Hearing to Translate: The Effectiveness of Speech Modality Integration into LLMs
Sara Papi, Javier Garcia Gilabert, Zachary Hopton, Vilém Zouhar, Carlos Escolano, Gerard I. Gállego, Jorge Iranzo-Sánchez, Ahrii Kim, Dominik Macháček, Patricia Schmidtova, Maike Züfle
TL;DR
This study systematically evaluates SpeechLLMs for speech-to-text translation against direct and cascaded baselines using Hearing to Translate, a phenomenon-aware test suite across 16 benchmarks and 13 language pairs.
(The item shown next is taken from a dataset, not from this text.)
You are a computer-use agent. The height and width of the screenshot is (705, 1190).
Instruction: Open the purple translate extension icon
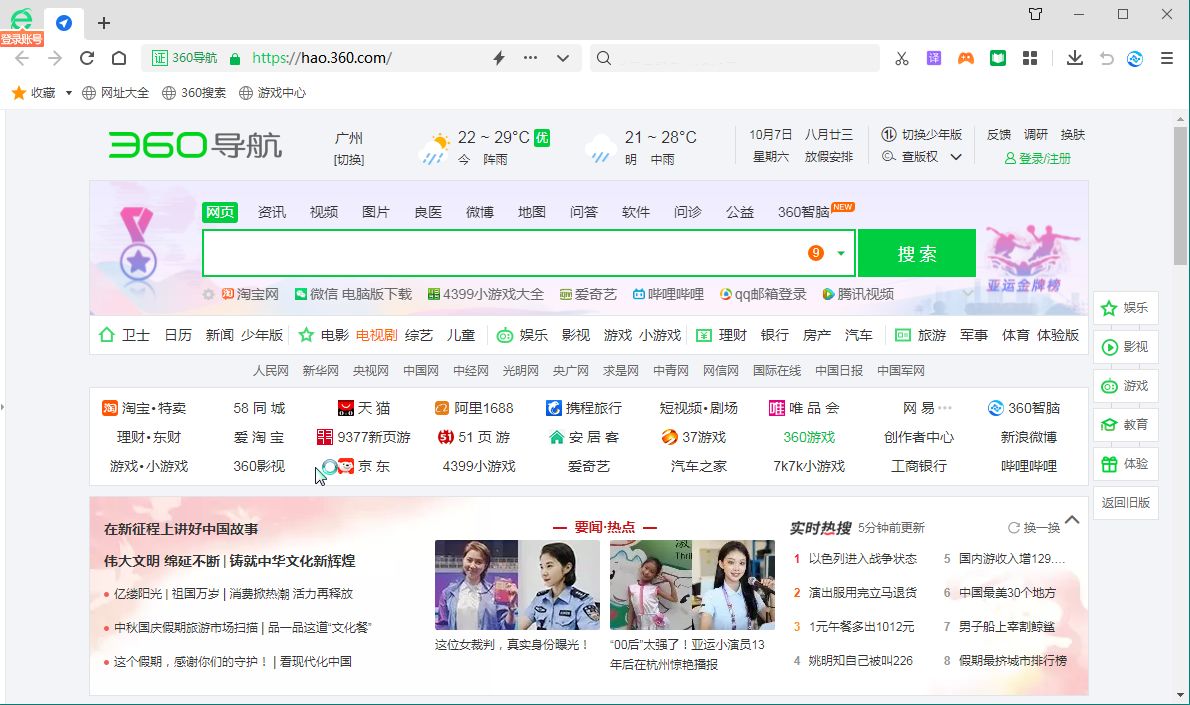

It finds that cascaded systems generally provide the strongest and most consistent translation quality, while SpeechLLMs show potential in noisy, code-switched, and disfluent scenarios but fail to surpass cascades in most settings. Standalone SFMs underperform compared to both cascades and SpeechLLMs, highlighting the vital role of LLMs in achieving high-quality ST. The work also analyzes gender bias and accent robustness, showing encoder-driven effects and stressing the need for more diverse training data and robust evaluation of multilingual speech. Human evaluation corroborates the trends from automatic metrics, reinforcing the study’s methodology and conclusions about the current state and actionable directions for SpeechLLMs.
Abstract
As Large Language Models (LLMs) expand beyond text, integrating speech as a native modality has given rise to SpeechLLMs, which aim to translate spoken language directly, thereby bypassing traditional transcription-based pipelines. Whether this integration improves speech-to-text translation quality over established cascaded architectures, however, remains an open question. We present Hearing to Translate, the first comprehensive test suite rigorously benchmarking 5 state-of-the-art SpeechLLMs against 16 strong direct and cascade systems that couple leading speech foundation models (SFM), with multilingual LLMs. Our analysis spans 16 benchmarks, 13 language pairs, and 9 challenging conditions, including disfluent, noisy, and long-form speech. Across this extensive evaluation, we find that cascaded systems remain the most reliable overall, while current SpeechLLMs only match cascades in selected settings and SFMs lag behind both, highlighting that integrating an LLM, either within the model or in a pipeline, is essential for high-quality speech translation.